→ **Text passage**:
◆ ◆ ◆

A maximally paranoid approach for (1) would involve proof
of custody: actually requiring each proof of stake validator to
store some percentage of history, and regularly cryptographically
checking that they do so. A more moderate approach is to set a voluntary
standard for what percentage of history each client stores.
For (2), a basic implementation involves just taking the work that is
already done today: Portal already stores ERA files containing the
entire Ethereum history. A more thorough implementation would involve
actually hooking this up to the syncing process, so that if someone
wanted to sync a full-history-storing node or an archive node, they
could do so even if no other archive nodes existed online, by syncing
straight from the Portal network.
How does
it interact with other parts of the roadmap?
Reducing history storage requirements is arguably even more important
than statelessness if we want to make it extremely easy to run or spin
up a node: out of the 1.1 TB that a node needs to have, ~300 GB is
state, and the remaining ~800 GB is history. The vision of an Ethereum
node running on a smart watch and taking only a few minutes to set up is
only achievable if both statelessness and EIP-4444 are
implemented.
Limiting history storage also makes it more viable for newer Ethereum
node implementations to only support recent versions of the
protocol, which allows them to be much simpler. For example, many lines
of code can be safely removed now that empty storage slots created
during the 2016 DoS attacks have all been removed. Now that the
switch to proof of stake is ancient history, clients can safely remove
all proof-of-work-related code.
State expiry
What problem does it solve?
Even if we remove the need for clients to store history, a client's
storage requirement will continue to grow, by around 50 GB per year,
because of ongoing growth to the state:
account balances and nonces, contract code and contract storage. Users
are able to pay a one-time cost to impose a burden on present and future
Ethereum clients forever.
State is much harder to "expire" than history, because the EVM is
fundamentally designed around an assumption that once a state object is
created, it will always be there and can be read by any transaction at
any time. If we introduce statelessness, there is an argument that maybe
this problem is not that bad: only a specialized class of block builders
would need to actually store the state, and all other nodes (even inclusion
list production!) can run statelessly. However, there is an argument
that we don't want to lean on statelessness too much, and
eventually we may want to expire state to keep Ethereum
decentralized.
What is it, and how does it
work?

◆ ◆ ◆

→ **Extracted material**:
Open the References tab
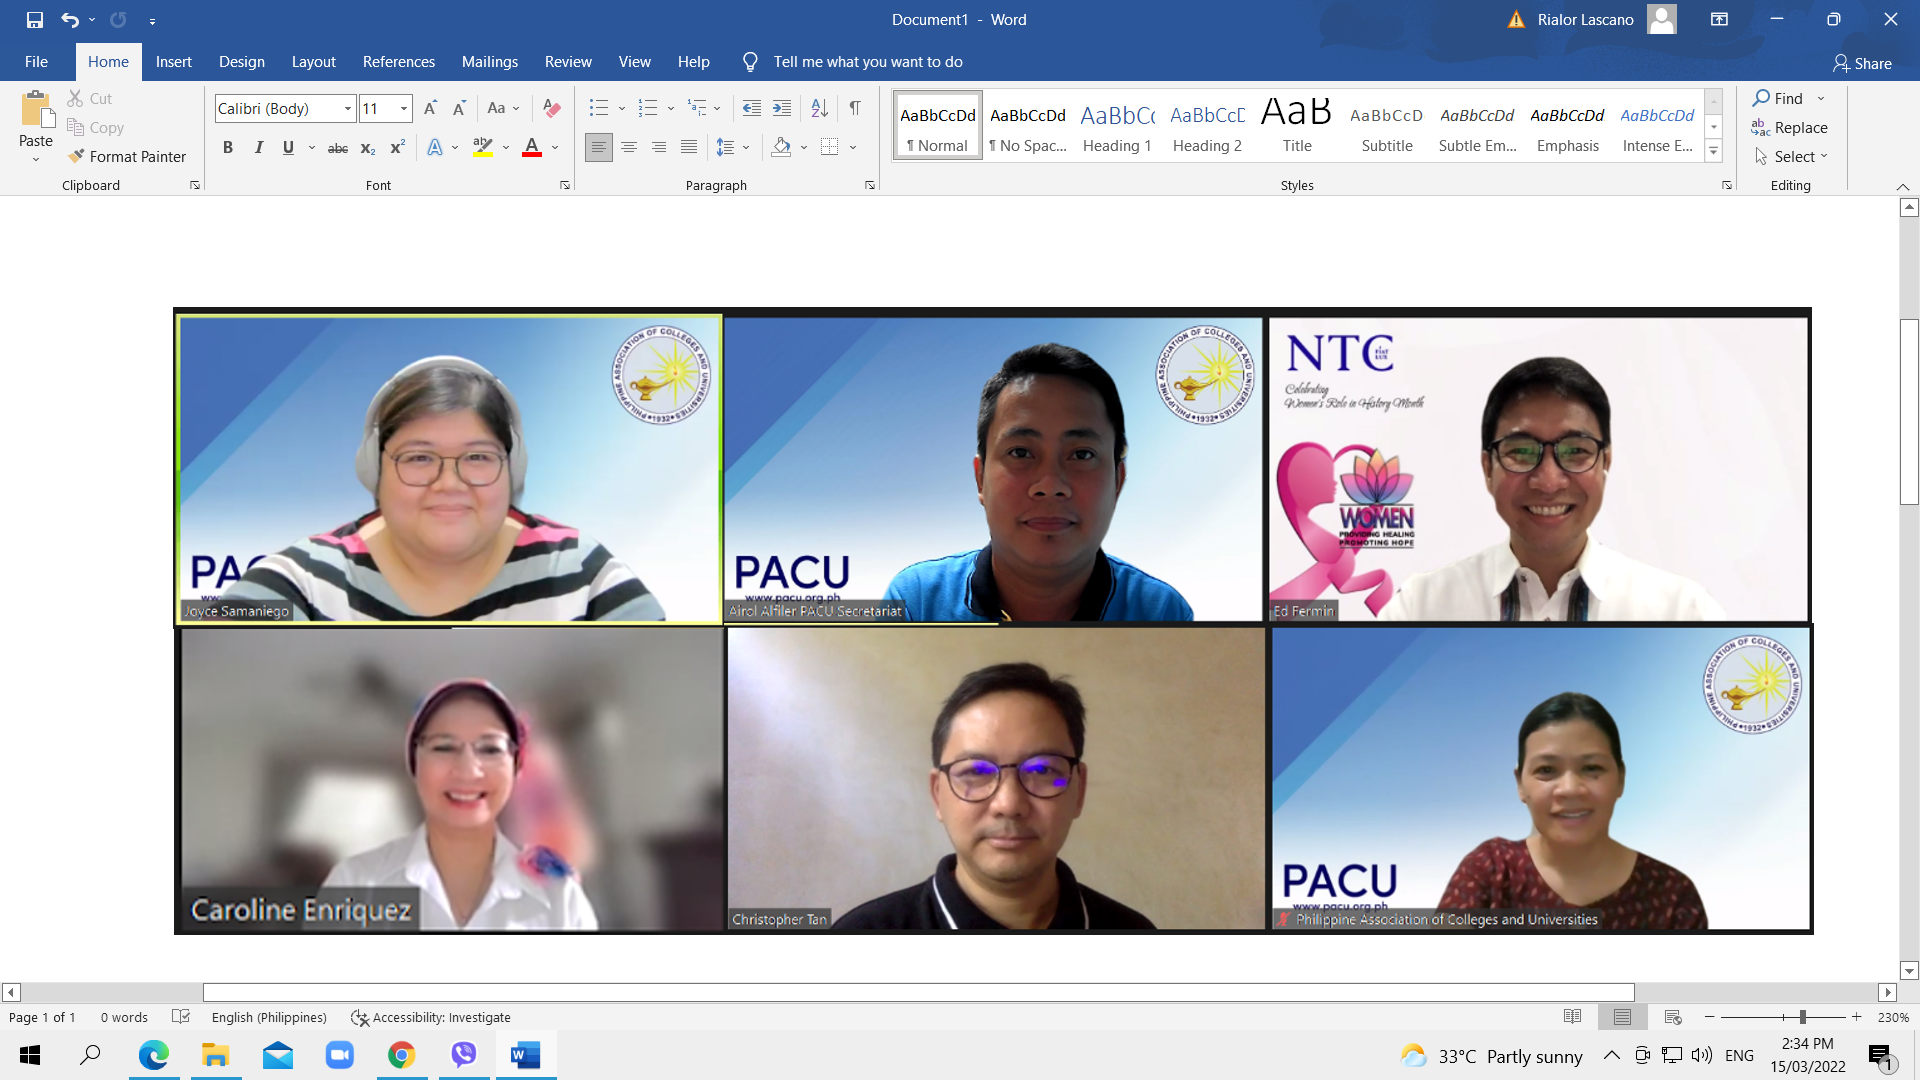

◆ ◆ ◆

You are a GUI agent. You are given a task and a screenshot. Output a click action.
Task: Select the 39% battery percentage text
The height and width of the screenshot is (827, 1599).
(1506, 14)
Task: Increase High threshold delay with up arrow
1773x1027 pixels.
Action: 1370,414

◆ ◆ ◆

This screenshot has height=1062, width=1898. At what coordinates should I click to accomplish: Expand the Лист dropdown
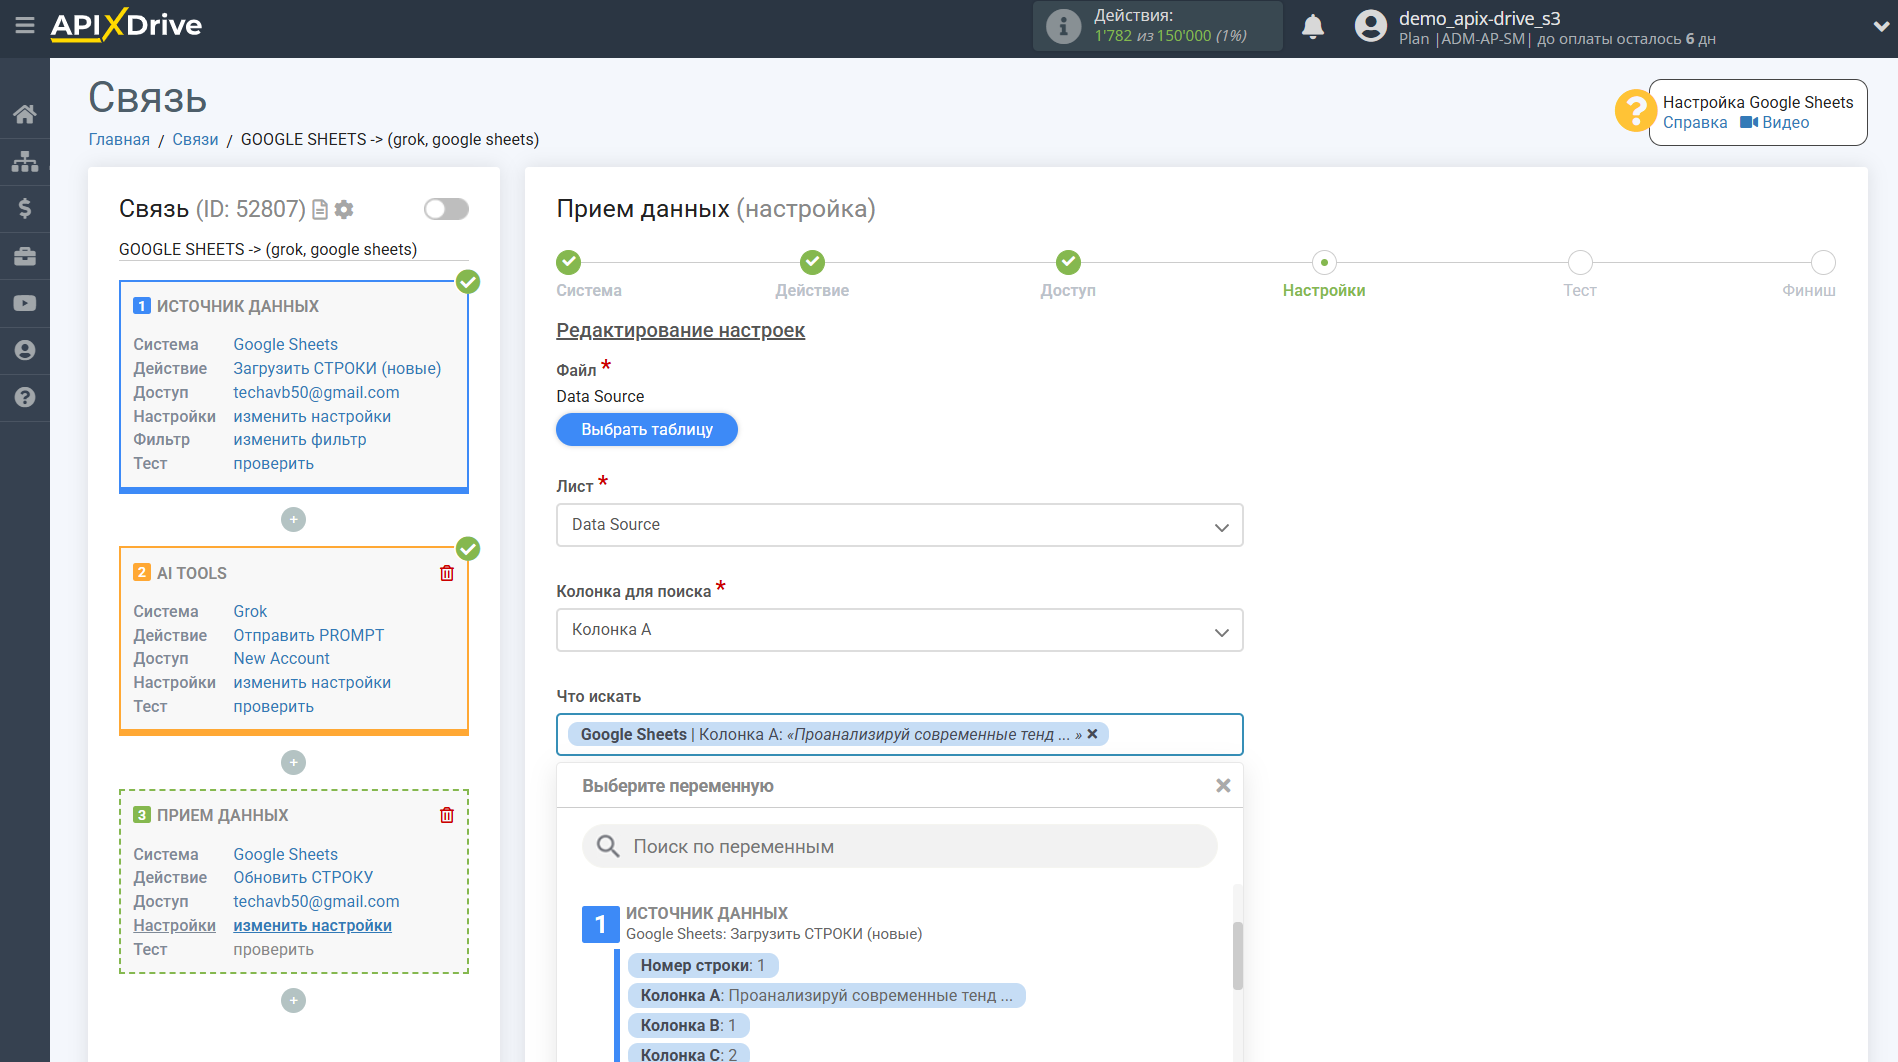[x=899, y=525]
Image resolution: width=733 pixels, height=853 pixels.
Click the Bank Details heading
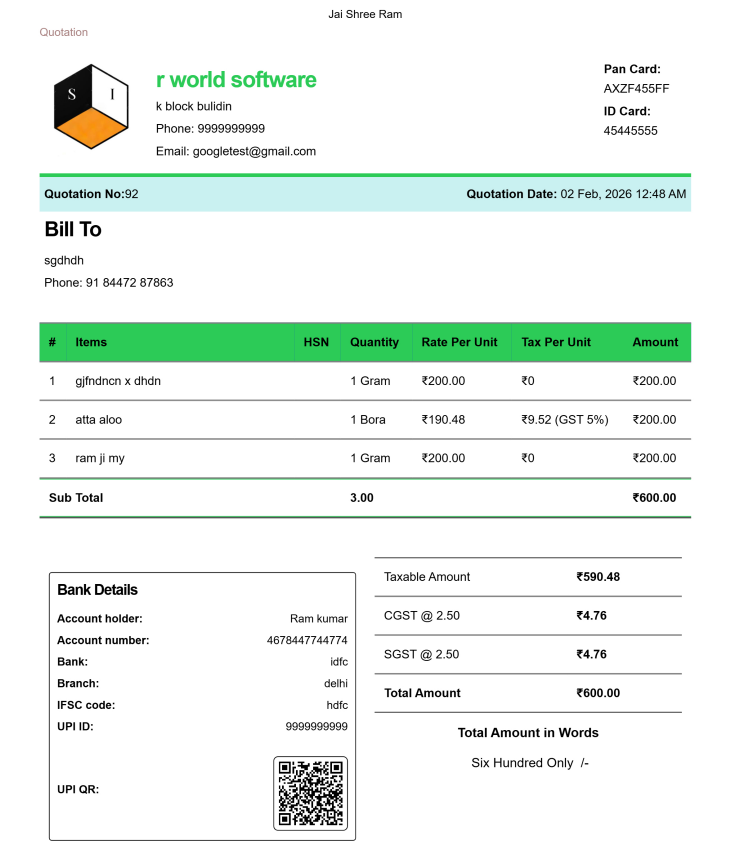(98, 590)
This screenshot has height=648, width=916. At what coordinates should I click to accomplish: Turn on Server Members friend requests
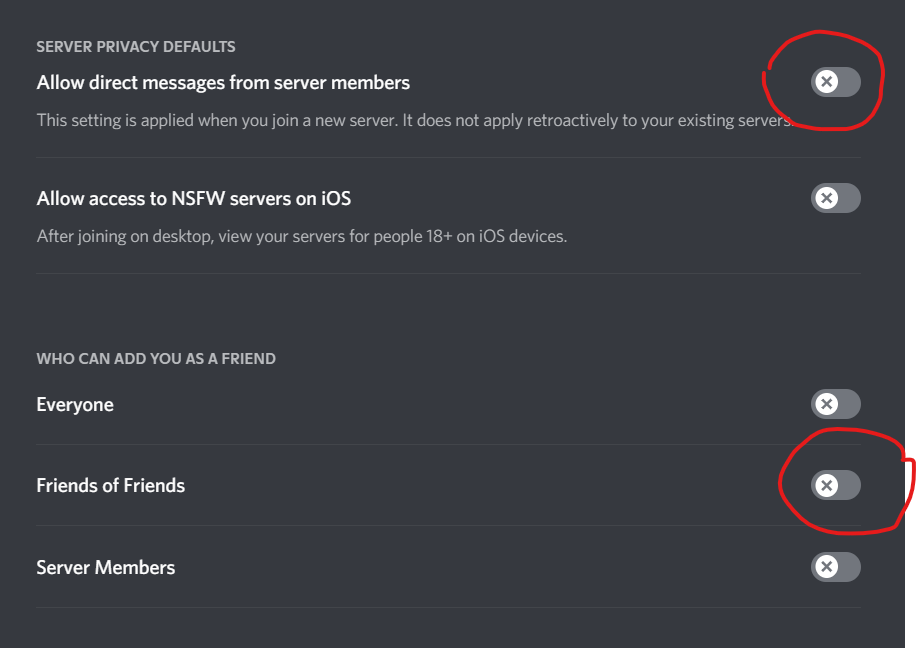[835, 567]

◆ ◆ ◆

→ **Problem**:
From the Ethereum storage passage, list each thing named as a part of the state whose ongoing growth keeps raising a client's storage requirement.

→ **Answer below**:
- account balances
- nonces
- contract code
- contract storage